Oracle Database on AWS: The Two Licensing Models
Oracle Database on AWS is available under two distinct licensing approaches. The first is Licence Included (LI), where the cost of the Oracle Database licence is bundled into the AWS service price. The second is Bring Your Own Licence (BYOL), where you supply existing Oracle licences you have purchased directly from Oracle, and AWS charges only for the underlying compute and infrastructure.
The choice between these models is not purely financial. It also determines your ongoing relationship with Oracle, your Oracle support obligations, and the edition and version of Oracle Database you can deploy. Each model has a different cost profile at different scales and deployment patterns.
Licence Included on RDS
The licence-included model is available on Amazon RDS for Oracle Standard Edition 2 on specific instance classes. Under this model, AWS holds the Oracle licence on your behalf and charges you an all-in hourly rate that covers both the compute infrastructure and the Oracle software licence. You do not need an active Oracle support contract because AWS manages the Oracle licence relationship.
The tradeoff is that the hourly rate for licence-included instances is significantly higher than the equivalent BYOL rate, and the licence-included model is not available for Oracle Enterprise Edition at all. Any organisation requiring Enterprise Edition on AWS must use BYOL. This means that the majority of enterprise Oracle Database deployments on AWS, which typically require EE for advanced features such as Partitioning, RAC, Advanced Compression, or Advanced Security, must be on BYOL.
BYOL on RDS and EC2
BYOL is the standard model for enterprise Oracle Database deployments on AWS. Under BYOL, you maintain your own Oracle licences purchased from Oracle, keep your Oracle support contract active, and pay AWS only for the compute, storage, and infrastructure elements of the service. The AWS hourly rate for BYOL instances is meaningfully lower than for licence-included instances.

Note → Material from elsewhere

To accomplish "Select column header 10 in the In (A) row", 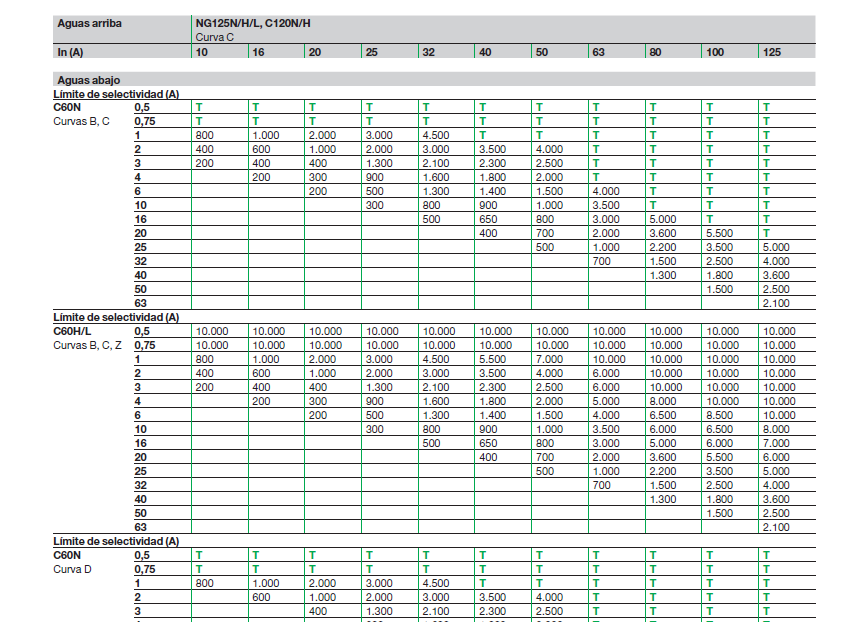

BYOL is supported on both Amazon RDS for Oracle and Amazon EC2. The two platforms have different licence counting mechanics, which is one of the most important distinctions to understand when planning an AWS deployment.
Client Outcome
In one engagement, a global logistics group completed an AWS migration for 60 Oracle Database workloads without independent licensing review. Oracle subsequently raised an audit claim of $6.2M, citing unlicensed vCPU configurations and missing Hard Partitioning evidence. Redress Compliance reviewed the AWS deployment architecture and reduced the exposure to $870,000. The engagement fee was less than 2% of the original claim.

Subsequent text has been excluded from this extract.